*WHAT TO WORK ON*: Every record that follows should be copied exactly. No picture belongs in the copy.

----- DATA SHOWN -----

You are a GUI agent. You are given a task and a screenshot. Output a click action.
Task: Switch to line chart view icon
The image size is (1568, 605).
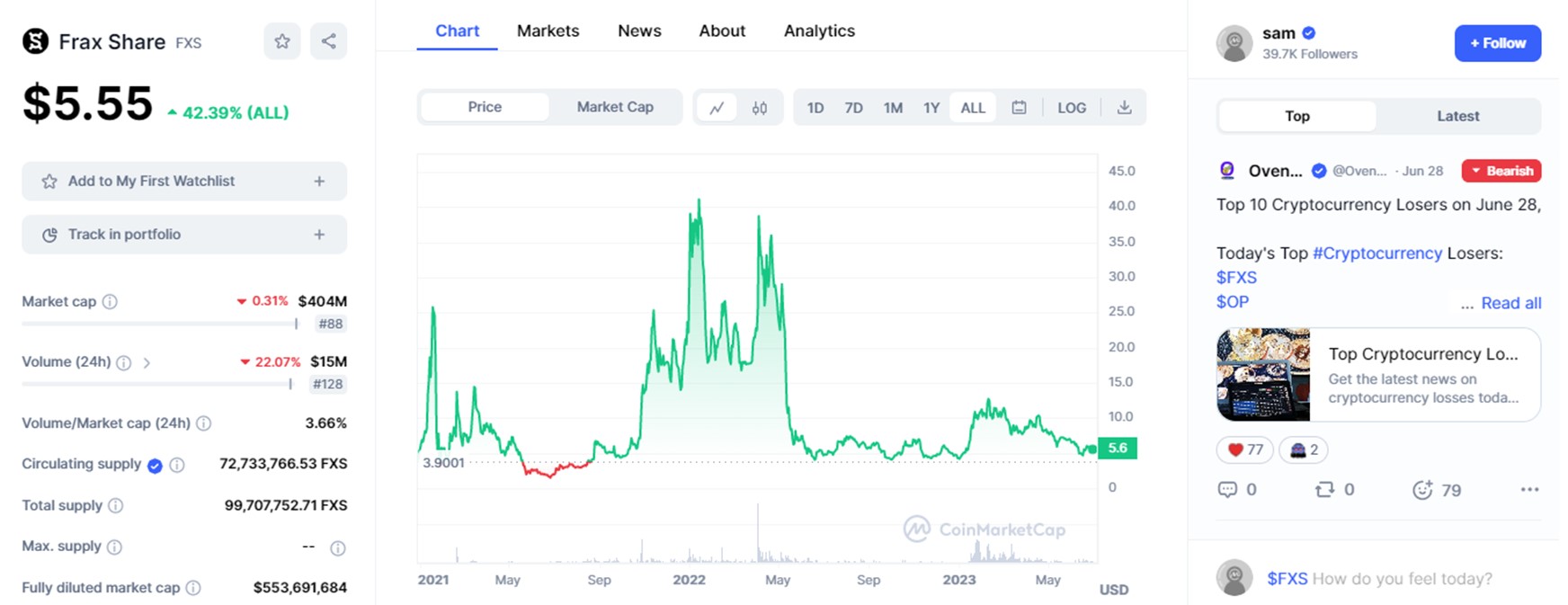(x=717, y=108)
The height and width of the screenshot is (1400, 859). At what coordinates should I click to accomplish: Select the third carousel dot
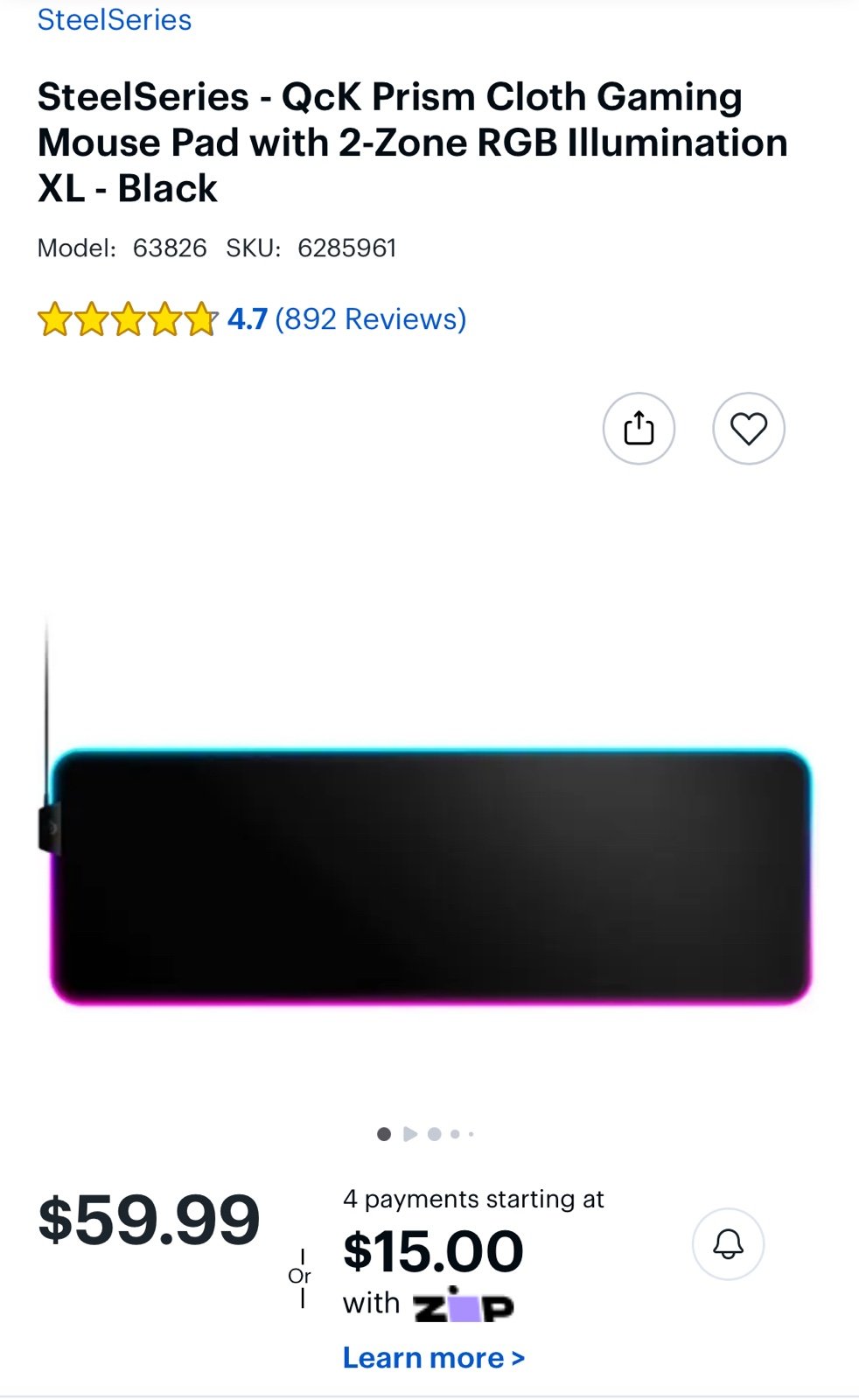point(435,1134)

-----

*WRITTEN ANSWER*:
You are a GUI agent. You are given a task and a screenshot. Output a click action.
Task: Switch to line chart view icon
The image size is (1568, 605).
(x=717, y=108)
The height and width of the screenshot is (1400, 859). At what coordinates should I click to accomplish: Select the third carousel dot
point(435,1134)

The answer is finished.